Symploce: (Anaphora + Epistrophe) When a word or phrase is used successively at the beginning of a group of lines and another word or phrase is used successively at the end of the same group of lines.

Notes for Prose

Story and Discourse

In narrative analysis, it’s crucial to consider both the what (what is told) and the how (how it is told).

Story

The story consists of events (things that happen) and existents, the characters that make things happen or have things happen to them, and the setting, meaning the place where things happen.

Discourse

Discourse is the category that comprises various elements of transmission.

Story and Plot

Apart from the distinction between the two levels of story and discourse, which is part of structuralist terminology, there is an older tradition that differentiates between story and plot. A narrative can have one or more plot lines. Single-plot novels are comparatively rare; most novels develop multiple plots. These multiple plot lines are not necessarily all of the same importance; there can be a main plot line and one or more subplot lines. Some narratives are very tightly plotted; everything happens for a reason or a purpose, and one event is the consequence of another. When each plot line is brought to a satisfactory ending, one also talks of a closed structure. A tight plot generally contributes to an increase in suspense.

Techniques of Characterization

How is the character described? By whom is the character described? How is the characterization distributed throughout the text? How reliable is the source of information? What do we learn about a character’s inner life? In which arrangements of contrasts and correspondences is the character depicted?

Explicit and Implicit Characterization

The most obvious technique of characterization is when someone (in the following excerpt: the narrator) tells us explicitly what a character is like. A character is sometimes also characterized explicitly through a telling name, as for instance, Squire Allworthy, who is a worthy gentleman in all respects, in Fielding’s Tom Jones. But we also deduce character traits that are given implicitly through the character’s actions, other characters’ attitudes to him or her, etc.

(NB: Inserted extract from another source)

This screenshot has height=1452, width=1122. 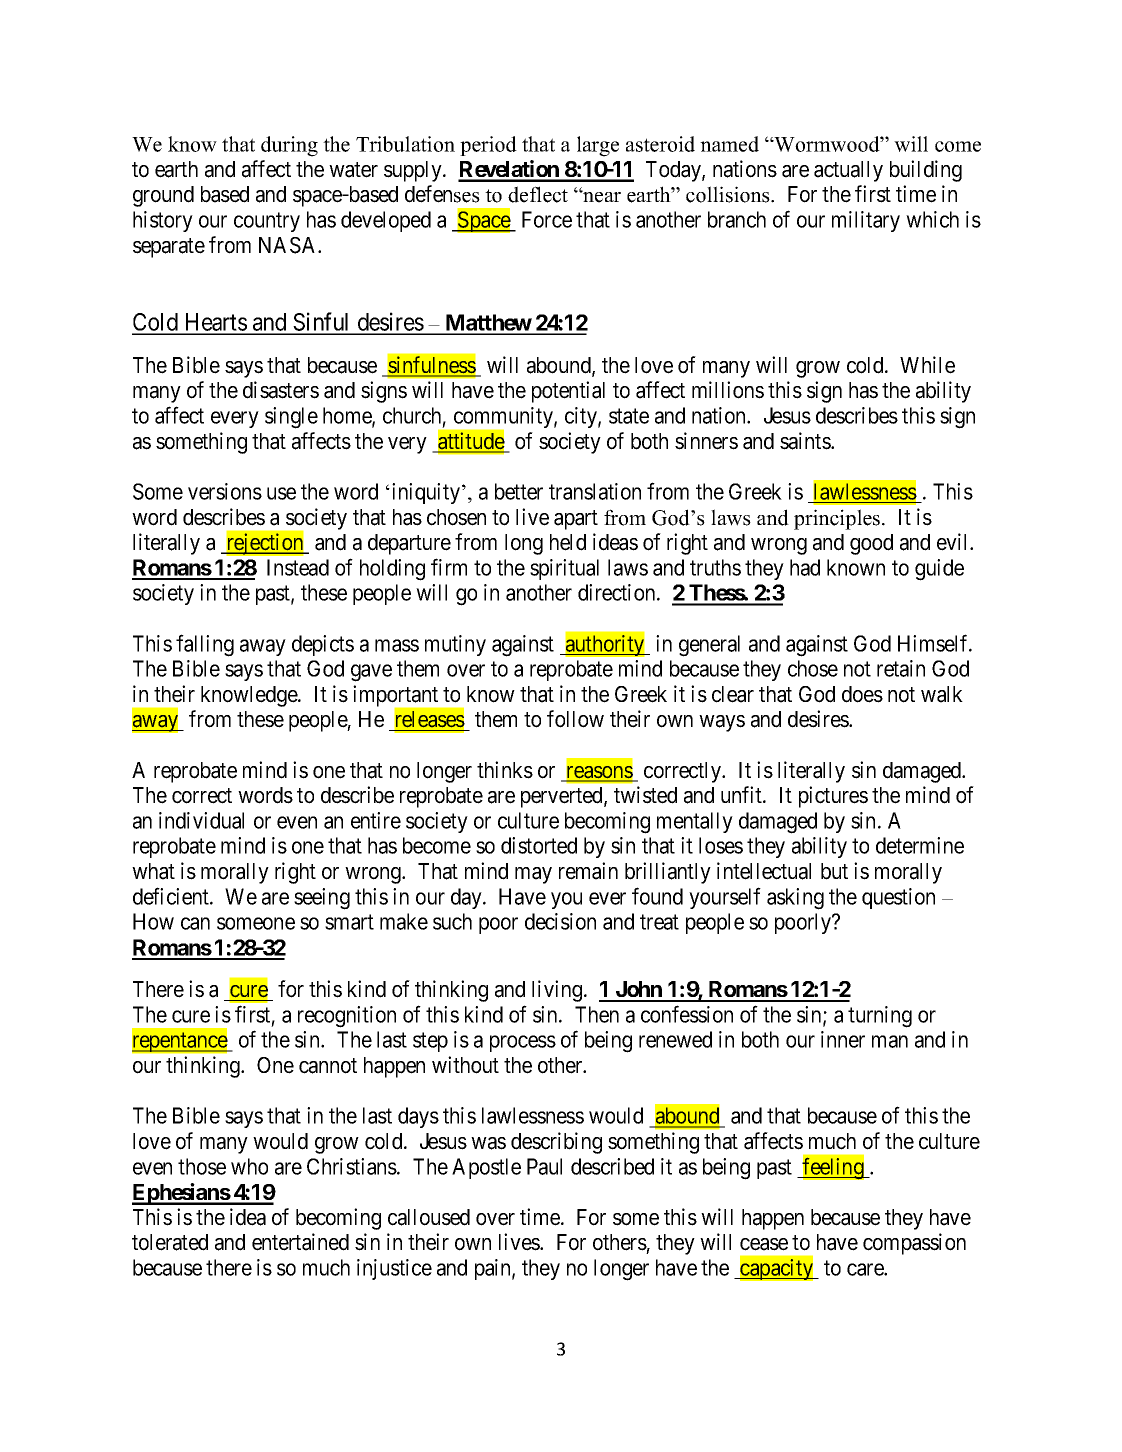 What do you see at coordinates (538, 194) in the screenshot?
I see `deflect` at bounding box center [538, 194].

Characterization by Narrator or Character

Characters can be described, implicitly as well as explicitly, either by the narrator or by another character in the narrative (also called figural characterization) or even by the characters themselves (self-characterization).

Reliability

One needs to take the reliability of the source of the characterization into consideration when assessing the information one receives about a character.

Inner Life of a Character

Depending on what sort of information is given about a character, readers will feel to a larger or smaller degree acquainted with a character. To a large extent, this depends on the penetration of inner life; the more complex the character will appear and the more ready the reader is to empathize with the character.

Character Complexity and Development

Minor characters, not surprisingly, often remain monodimensional and/or static. Major characters are more frequently multidimensional and dynamic, though not as a rule.

Narrative Voices

A distinction is made between a narrator who is also a character in the story (a homodiegetic narrator) and a narrator who is not a character in the story but in a way hovers above it and knows everything about it (a heterodiegetic narrator). If the homodiegetic narrator is also the protagonist of the narrative, it is an autodiegetic narrator.

Focalization

An external focalizer is a focalizer who is external to the story and who is thus often called narrator-focalizer because the focus of perception seems to be that of the narrator. An internal focalizer is a, usually limited, focus of perception of a character in the story, and thus also called character-focalizer.